In five years, with fifty-four projects and more than a thousand employees all over the world, ConsenSys has become the chief financier and patron for Ethereum-based startups and projects. Holding the purse-strings gives it an instrumental role in determining the overall development of the ecosystem.

Having begun his career during the early days of the internet in the mid-1990s, Millar saw revolutionary potential of technology firsthand. Companies like Netscape, he says, made fast and limitless data-transmission accessible to all.

More than twenty years later, he sees the same industry-changing potential in blockchain technology.

“ConsenSys is the poster-child for our space…the decentralized economy,” Millar said. But not everyone agrees. Until the end of last year, ConsenSys pushed for a controlling stake in any potential project looking at becoming a spoke.

That dissuaded external investors, who were less likely to invest in a project over which they had no influence. A lack of formal clarity on ownership and governance made it impossible for spokes to make any kind of material decision without getting approval from the high command.

“You can’t turn to the [spoke] CEO because they have no power,” one former employee said to CoinDesk “Joe created the company in such a way that no one is able to make decisions without him. No one had the budget.”

On some level, Millar accepts that ConsenSys is centralized, with a clearly defined hierarchy. But he also notes that the company has taken steps to codify relationships between the main hub and its constituent spokes. In a fast-paced sector, the ability to change and adapt quickly is “critical” if they want to stay ahead, he added.

But Millar continues to believe in the decisiveness of a centralized structure. “The company needs strong leadership in challenging times,” he emphasized. As time passes and the “movement” towards decentralization gathers momentum, ConsenSys, he argues, will be able to evolve.

There’s still no idea of how long it will take for ConsenSys to become the sort of decentralized organization which Millar and Lubin envision. It may take another twenty years, Millar says, but it will be worth it. “Even if we can only improve decentralization by 20%, the social, economic and societal benefits would be [so] huge as to be almost immeasurable.”


What’s the real end goal?

During the Ethereal Summit, ConsenSys announced that Lubin had, along with Vitalik Buterin and the Ethereum Foundation, invested $700,000 in Ether into MolochDAO – a decentralized incubator to support projects and enrich the overall ecosystem.

I ask Millar whether this is what decentralization looks like. “It’s certainly a part of it,” he said.
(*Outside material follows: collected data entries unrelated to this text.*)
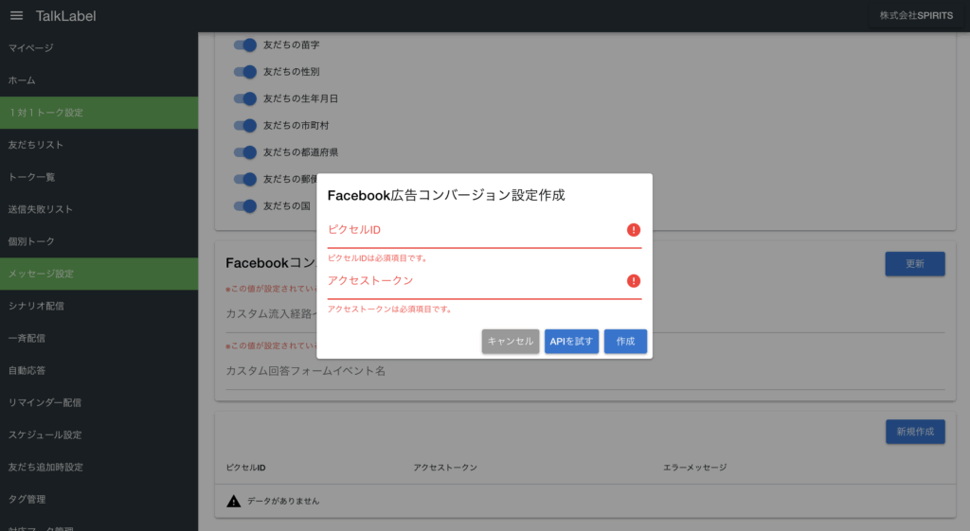Go to マイページ in sidebar
The height and width of the screenshot is (531, 970).
pyautogui.click(x=31, y=48)
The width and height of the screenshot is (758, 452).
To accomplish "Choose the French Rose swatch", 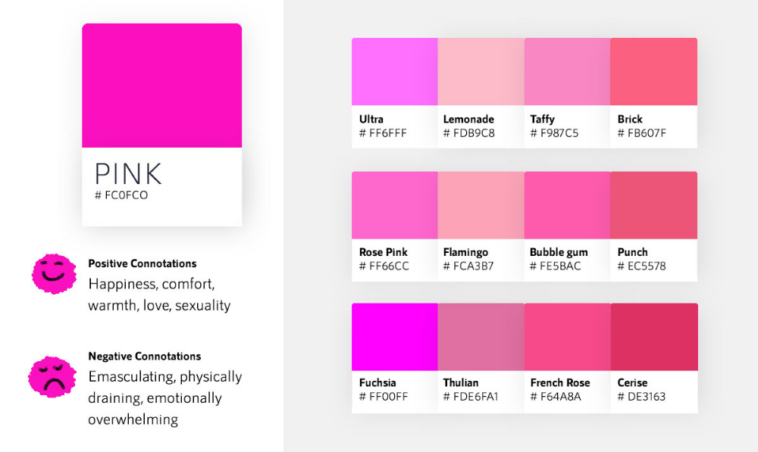I will point(567,337).
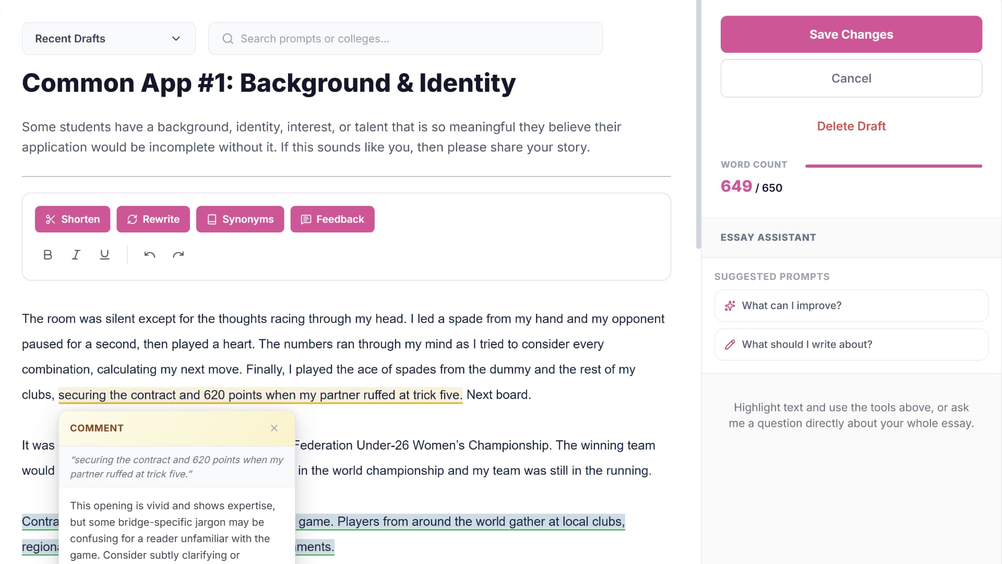Redo the edit with the redo arrow

pos(178,255)
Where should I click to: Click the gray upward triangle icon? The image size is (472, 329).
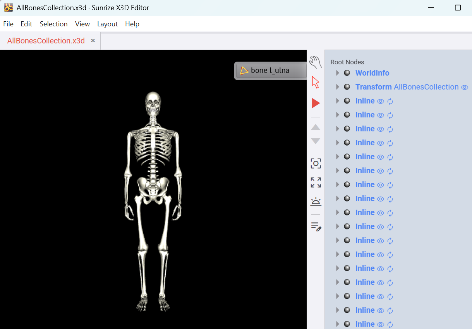pos(316,127)
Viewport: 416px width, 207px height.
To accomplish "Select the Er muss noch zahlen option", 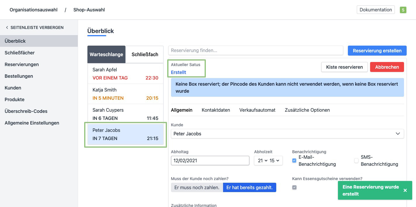I will [197, 187].
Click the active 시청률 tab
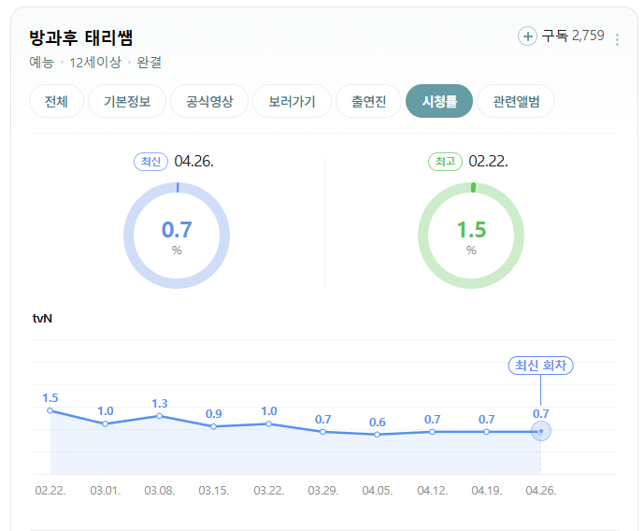The width and height of the screenshot is (644, 531). coord(439,101)
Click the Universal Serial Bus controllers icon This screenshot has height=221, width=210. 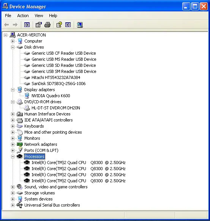pyautogui.click(x=20, y=205)
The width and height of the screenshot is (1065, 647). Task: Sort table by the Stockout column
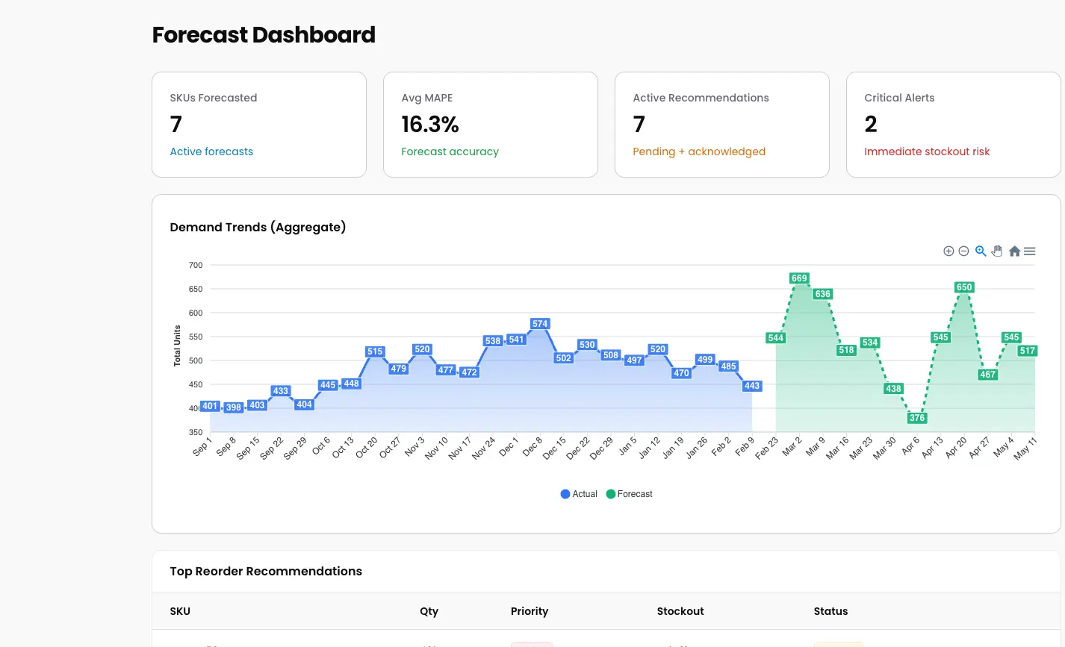coord(680,611)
But ConsenSys is, first of all, focused on ensuring that the ecosystem has the tools and functionality it needs to survive and thrive. The primary focus of that is “defining what the platform needs to be for users.”

Asked how that ties in with total decentralization, Millar responds uncertainly. “We’re here for the movement,” he says. As the space expands, he added, ConsenSys will be there to finance and fund the next level of development.

The movement will go with or without Ethereum, but developing tools that help realize that dream could put ConsenSys on the right side of history. “ConsenSys needs to do for Ethereum and the decentralized economy what Netscape did for internet access,” Millar said.

But it’s not clear what that will look like, especially considering the disparate and often contradictory visions of what ‘decentralization’ entails. Does it include initiatives like Facebook’s GlobalCoin, which could prove wildly popular but can hardly be considered a cryptocurrency?

Will it have a place for JPMorgan’s Quorum, which provides an exclusive settlement platform for the the centralized institutions in which people are losing trust?

None of these questions have solid answers, and words like “decentralization” are starting losing their meaning. I’m no longer sure I could give a clear definition of what decentralization would look like.  And perhaps, come to think about it, neither can ConsenSys.